Passage provided

I don't consider any of these to be impossible - Newkirk indeed says some wacky and regrettable things - but I would like to see some documentation before discussing these as though they were factual. (Apparently many others on the thread have not felt any such documentation was necessary. Interesting.)
posted by soyjoy at 9:19 AM on June 12, 2006


I am overcome with the cute.
posted by Sandor Clegane at 9:21 AM on June 12, 2006


Of course now that I've read some of the later comments I see that everyone has long since moved away from the cute factor.
posted by Sandor Clegane at 9:23 AM on June 12, 2006


Over the last 2 years, I have not received any medical treatment. Partly because products such as antibiotics are often coated in gelatine, partly because the hands of the medical industry are stained with innocent blood.

Gelatin is an interesting case here. I can see not using it from the "no animal products of any kind" stance, but it's not as simple as that. Gelatin manufacturers aren't involved in slaughter any more than stem-cell researchers are (though gelatin is nowhere near as valuable as stem-cell research, obviously.) The meat co-ops and the like slaughter the cows, yes, for the meat industry, and then give the hooves to Knox, or in many cases pay knox to take them off their hands. In fact, if Knox had to pay to slaughter the cows themselves, the price of gelatin would increase ten-fold.

Stored data
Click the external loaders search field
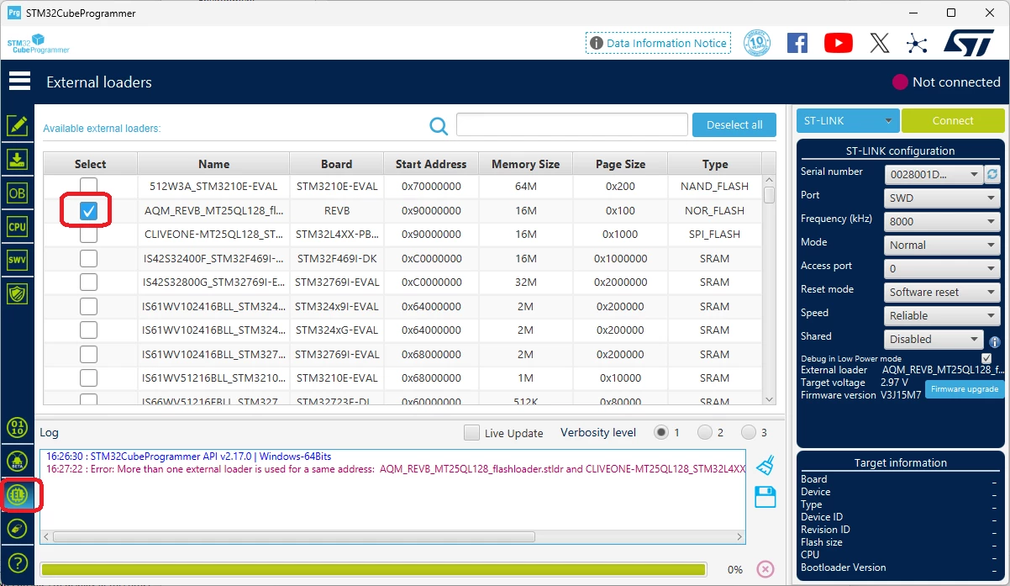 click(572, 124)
...
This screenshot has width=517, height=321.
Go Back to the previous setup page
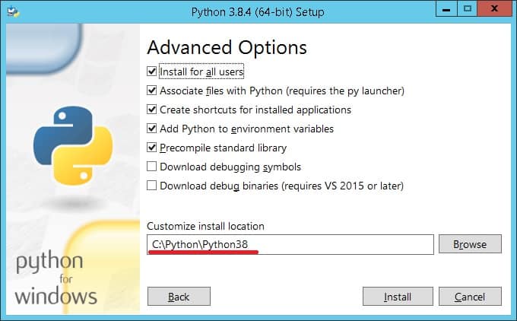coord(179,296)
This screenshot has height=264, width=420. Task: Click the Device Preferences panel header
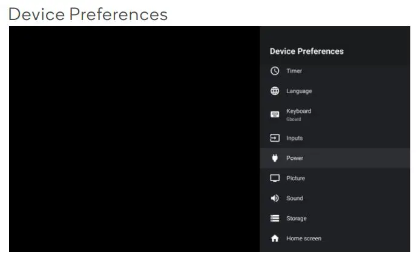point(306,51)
--
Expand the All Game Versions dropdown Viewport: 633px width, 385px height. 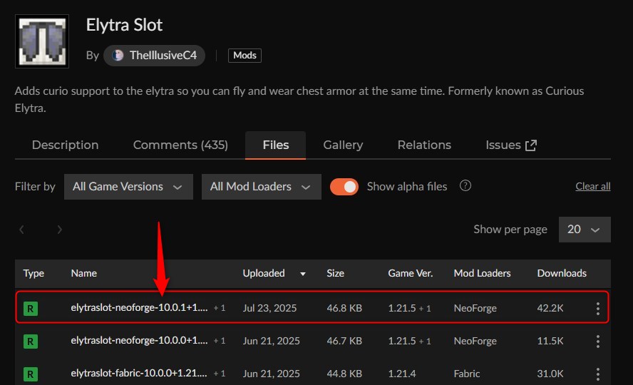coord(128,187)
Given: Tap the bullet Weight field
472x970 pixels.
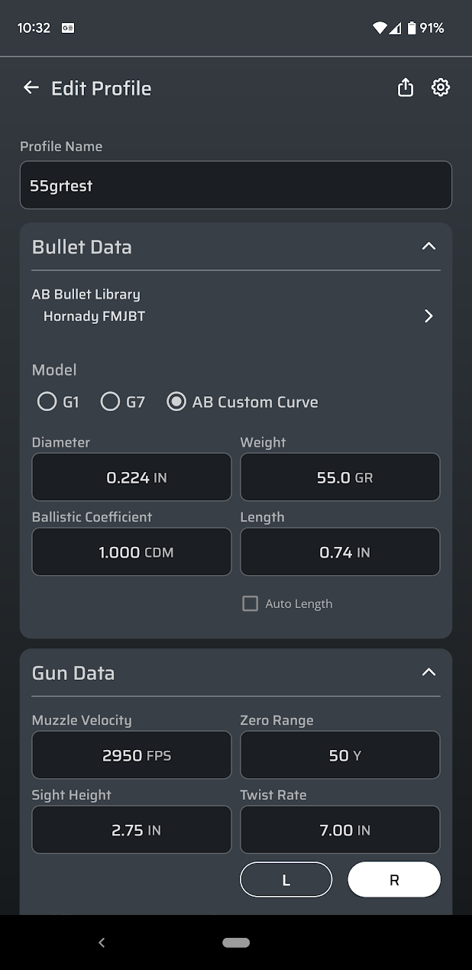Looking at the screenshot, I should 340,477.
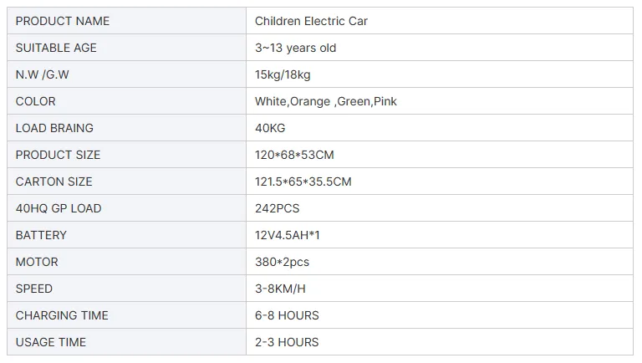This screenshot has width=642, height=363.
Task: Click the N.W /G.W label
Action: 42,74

What this exercise asks
- 1) According to the comment thread, what would happen to the price of gelatin if Knox had to pay to slaughter the cows itself?
- 2) Reproduce the comment thread word for word, starting at "I am overcome" and ending at "with innocent blood.".

Results for each task
- 1) It would increase ten-fold.

- 2)
I am overcome with the cute.
posted by Sandor Clegane at 9:21 AM on June 12, 2006


Of course now that I've read some of the later comments I see that everyone has long since moved away from the cute factor.
posted by Sandor Clegane at 9:23 AM on June 12, 2006


Over the last 2 years, I have not received any medical treatment. Partly because products such as antibiotics are often coated in gelatine, partly because the hands of the medical industry are stained with innocent blood.